WHAT TO DO:
[A] Copy out the forum thread below word for word, between "yikes calm down" and "good to go)", inclusive.
[B] Which folder paths does the forum thread below give as results of the search for the mscms.dll file? List each one.
[C] In the forum thread below, why does the reply from DCIScouts ask how long it has been since Windows was re-installed? Answer in one to three sentences.

EXTRACT PROVIDED:
......
I downloaded the mscms.dll from dll. dump online, but do not know where to put it. I did a search for the mscms.dll file as was suggested in my previous post. A search in run I recieved a message "windows cannot found "mscms.dll' I did a search in files files and folders, three pop up,:
C:/WINDOWS/Software/Service pack Files
C:/WINDOWS/SoftwareDistribution/Download/851ca0947900bb8445d31485b8290a6f/sp2
C:/WINDOWS/SoftwareDistribution/Download/851ca00bb8445d41485b8290a6f/spq2fe
I'm concerned that I did not put this mscms.dll in the correct place or file during download, would you know where I should apply it to? I know it is an extension application, but I dont have a clue where it needs to go for the printer to work. Perhaps this is still causing the new error to pop up  (device installer error), I dont know, I'm totally confused. Thankyou, Marla


----------



## Tinygn0me

*slow down*

yikes calm down 

every things seems fine but i ned a few thigns before i can help

Printer named and model

also try installing windows updates

PS: i know you are new so i will explain windows...CANNOT install ANY drives other then its own products...so if its an HP or Lexsmart printer it wont istall you need the install dick or be sure it is PnP (plug and play means you plung in adn you are good to go)

ok GL please reply i will chekc this fourm later


----------



## DCIScouts

Windows actually can install many drivers for multiple different brands of printers.

As for your original problem, there are drivers available on-line at download.com or driverguide.com.  Although, I'm getting a feeling that your real problem has to do with the computer in general...  How long has it been since you re-installed Windows?


----------
......
SUPPLIED ENTRIES:
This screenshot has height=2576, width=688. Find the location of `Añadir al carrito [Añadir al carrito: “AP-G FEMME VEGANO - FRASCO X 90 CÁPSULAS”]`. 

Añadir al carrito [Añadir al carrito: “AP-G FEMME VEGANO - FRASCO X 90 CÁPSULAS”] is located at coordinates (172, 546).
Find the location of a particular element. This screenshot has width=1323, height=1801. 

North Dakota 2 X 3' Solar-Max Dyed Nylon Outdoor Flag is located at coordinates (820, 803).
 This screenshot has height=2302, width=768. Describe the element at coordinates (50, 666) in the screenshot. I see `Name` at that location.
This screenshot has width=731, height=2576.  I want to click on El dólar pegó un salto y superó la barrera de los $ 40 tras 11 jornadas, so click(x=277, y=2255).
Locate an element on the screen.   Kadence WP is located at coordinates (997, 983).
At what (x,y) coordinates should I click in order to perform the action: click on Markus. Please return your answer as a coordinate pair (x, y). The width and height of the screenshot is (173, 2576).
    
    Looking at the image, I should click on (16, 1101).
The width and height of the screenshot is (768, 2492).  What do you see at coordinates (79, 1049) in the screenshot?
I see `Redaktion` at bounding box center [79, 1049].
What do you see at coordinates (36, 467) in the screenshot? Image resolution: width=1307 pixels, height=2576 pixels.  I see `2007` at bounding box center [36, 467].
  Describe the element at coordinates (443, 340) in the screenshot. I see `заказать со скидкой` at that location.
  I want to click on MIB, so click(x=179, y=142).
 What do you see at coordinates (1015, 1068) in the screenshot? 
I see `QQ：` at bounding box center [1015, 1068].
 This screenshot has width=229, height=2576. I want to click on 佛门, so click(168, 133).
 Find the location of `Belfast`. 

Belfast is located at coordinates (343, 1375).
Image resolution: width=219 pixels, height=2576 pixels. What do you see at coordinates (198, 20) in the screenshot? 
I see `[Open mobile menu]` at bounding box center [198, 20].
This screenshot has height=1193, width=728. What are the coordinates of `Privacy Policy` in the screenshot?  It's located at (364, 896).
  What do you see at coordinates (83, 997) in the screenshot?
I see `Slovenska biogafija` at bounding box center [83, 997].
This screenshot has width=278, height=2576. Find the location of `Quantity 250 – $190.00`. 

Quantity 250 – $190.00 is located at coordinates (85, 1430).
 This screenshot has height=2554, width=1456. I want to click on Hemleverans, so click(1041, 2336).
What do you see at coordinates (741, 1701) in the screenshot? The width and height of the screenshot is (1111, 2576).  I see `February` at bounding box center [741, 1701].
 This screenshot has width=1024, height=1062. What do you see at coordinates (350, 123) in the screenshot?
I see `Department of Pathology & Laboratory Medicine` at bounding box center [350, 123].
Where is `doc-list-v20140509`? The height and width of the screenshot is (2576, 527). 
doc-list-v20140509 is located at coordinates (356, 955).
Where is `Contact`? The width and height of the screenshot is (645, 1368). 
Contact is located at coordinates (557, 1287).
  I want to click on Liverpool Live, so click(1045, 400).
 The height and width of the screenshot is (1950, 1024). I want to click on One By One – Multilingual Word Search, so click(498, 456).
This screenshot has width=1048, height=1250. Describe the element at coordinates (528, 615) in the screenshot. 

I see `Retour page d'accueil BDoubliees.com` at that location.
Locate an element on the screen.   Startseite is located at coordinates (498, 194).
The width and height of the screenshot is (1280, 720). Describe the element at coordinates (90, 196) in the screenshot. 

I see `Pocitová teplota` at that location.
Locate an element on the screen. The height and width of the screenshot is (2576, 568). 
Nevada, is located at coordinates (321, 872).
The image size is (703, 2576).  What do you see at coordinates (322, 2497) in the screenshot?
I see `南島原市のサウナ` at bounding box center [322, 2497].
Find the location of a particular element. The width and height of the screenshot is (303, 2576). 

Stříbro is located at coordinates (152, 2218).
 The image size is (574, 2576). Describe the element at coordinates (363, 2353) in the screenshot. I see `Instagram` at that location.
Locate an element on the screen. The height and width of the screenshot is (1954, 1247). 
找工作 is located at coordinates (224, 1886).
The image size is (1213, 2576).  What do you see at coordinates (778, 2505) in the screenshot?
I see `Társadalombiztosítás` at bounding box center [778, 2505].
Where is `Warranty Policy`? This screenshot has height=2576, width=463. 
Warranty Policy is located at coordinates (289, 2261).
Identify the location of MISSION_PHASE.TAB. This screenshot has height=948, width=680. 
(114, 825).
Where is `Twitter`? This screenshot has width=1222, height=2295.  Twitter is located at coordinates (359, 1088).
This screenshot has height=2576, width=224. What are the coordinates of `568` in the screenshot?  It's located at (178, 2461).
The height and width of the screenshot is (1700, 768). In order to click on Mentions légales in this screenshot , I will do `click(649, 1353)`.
......
RESULTS OF THE TASKS:
[A]
yikes calm down 

every things seems fine but i ned a few thigns before i can help

Printer named and model

also try installing windows updates

PS: i know you are new so i will explain windows...CANNOT install ANY drives other then its own products...so if its an HP or Lexsmart printer it wont istall you need the install dick or be sure it is PnP (plug and play means you plung in adn you are good to go)

[B]
- C:/WINDOWS/Software/Service pack Files
- C:/WINDOWS/SoftwareDistribution/Download/851ca0947900bb8445d31485b8290a6f/sp2
- C:/WINDOWS/SoftwareDistribution/Download/851ca00bb8445d41485b8290a6f/spq2fe

[C] DCIScouts has a feeling that the real problem has to do with the computer in general. The question about re-installing Windows comes right after that remark.